Hardware Club Venture Capital
- Company type: Venture fund
- Industry: Venture capital
- Founded: 2015; 11 years ago
- Founder: Alexis Houssou
- Headquarters: Paris, France
- Number of locations: San Francisco and Paris
- Key people: Alexis Houssou, Jerry Yang, Aymerik Renard, Cyril Abiteboul
- Products: Early stage investments
- Website: www.hcvc.co

= Hardware Club =

First community-based venture capital firm

HCVC (Hardware Club Venture Capital) is the first community-based venture capital firm for hardtech startups. It has offices in San Francisco and Paris.

== History ==
Hardware Club was originally founded out Alexis Houssou's idea to develop the world's first community of hardtech startups. Hardware Club was officially launched in 2015 with a blog post penned by cofounder Alexis Houssou called “Why hardware needs a club”.

== The community ==
Hardware Club's thesis was that founders of hardware startups all face the same problems but do not necessarily know how to overcome obstacles. They created a community for founders to overcome bottlenecks via network effects and knowledge sharing.
The club selects promising hardware startups worldwide and help them scale globally by providing support on key hardtech issues like manufacturing, distribution and supply chain.

=== Platform ===
All members have access to a dedicated set of resources: strategic partnerships with manufacturers, distributors and service providers, private events worldwide and an online platform to connect with a community of more than 800 hardware founders. Receiving over 3,000 applications per year, Hardware Club has an acceptance rate of under 7%. Currently, more than 550 startups from 60 countries are part of the community.

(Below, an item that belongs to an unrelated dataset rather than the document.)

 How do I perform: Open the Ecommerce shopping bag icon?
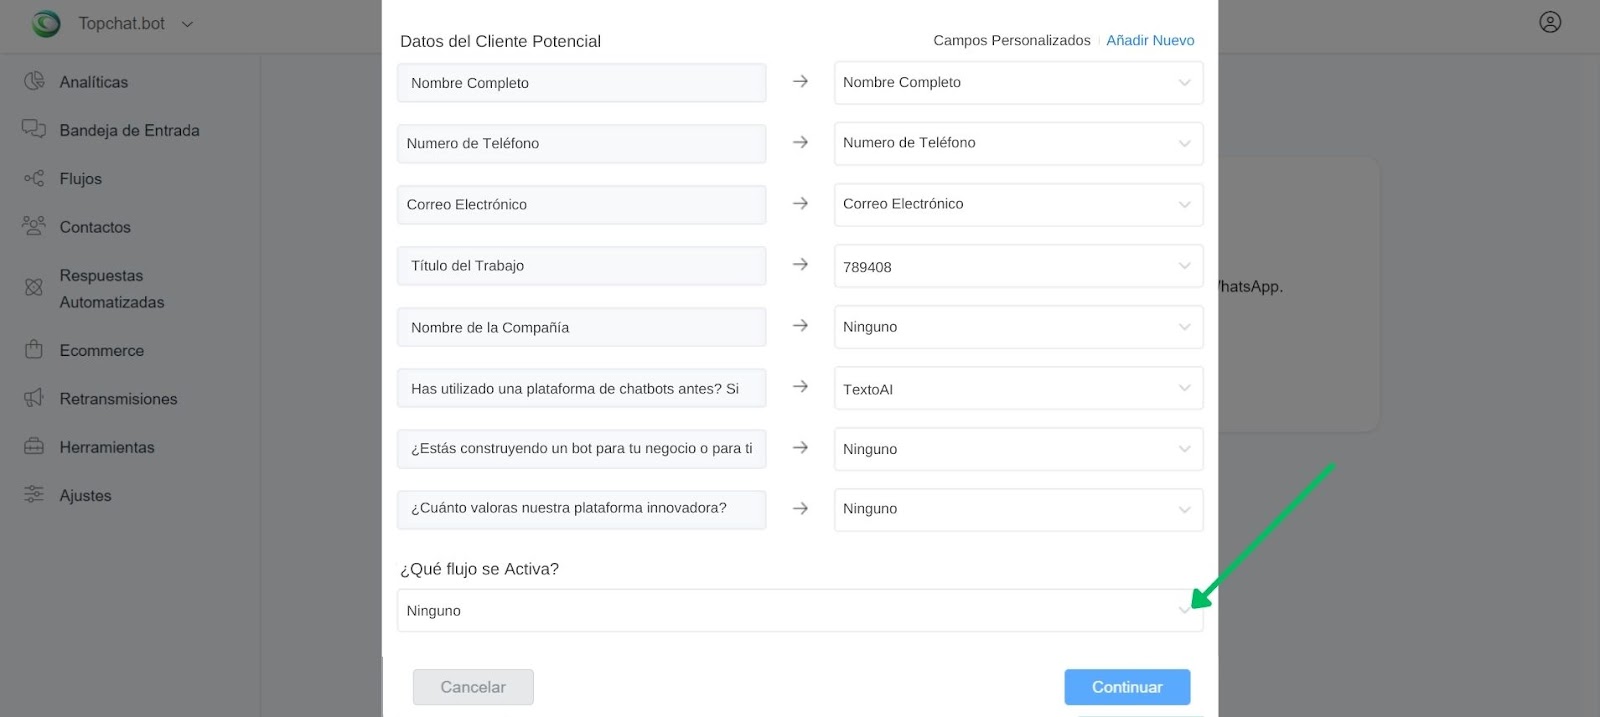coord(34,350)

Community members include: Misfit (bought by the Fossil group for $260 million in 2015), Hyperloop Transportation Technologies (Elon Musk-esque revolutionary transport project) and The Eye Tribe ( acquired by Facebook).

=== Partnerships ===
Hardware Club pulled together dedicated resources for its members including access to an ecosystem of 200 partners (manufacturing, distribution and supply chain) which provides support to companies in the club. Manufacturing partners include: Foxconn, Pegatron, Flex, Jabil, Compal, while retail and distribution partners include: Amazon Launchpad, Target, Brookstone, JD.com and Harrods.

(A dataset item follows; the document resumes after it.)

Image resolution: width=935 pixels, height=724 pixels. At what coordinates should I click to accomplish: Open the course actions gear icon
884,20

As a side project, Hardware Club also had a pop-up corner store in partnership with Harrods in London, where it presented products from startups in their community.

== Venture arm ==
Hardware Club's venture arm, HCVC, collected $28 million to invest in startups. General partners are Alexis Houssou, Jerry Yang, and Aymerik Renard. In 2021, former Renault F1 team principal Cyril Abiteboul joined HCVC as venture partner. HCVC has invested in companies such as Cowboy, Caper (now acquired by Instacart), and Augmenta.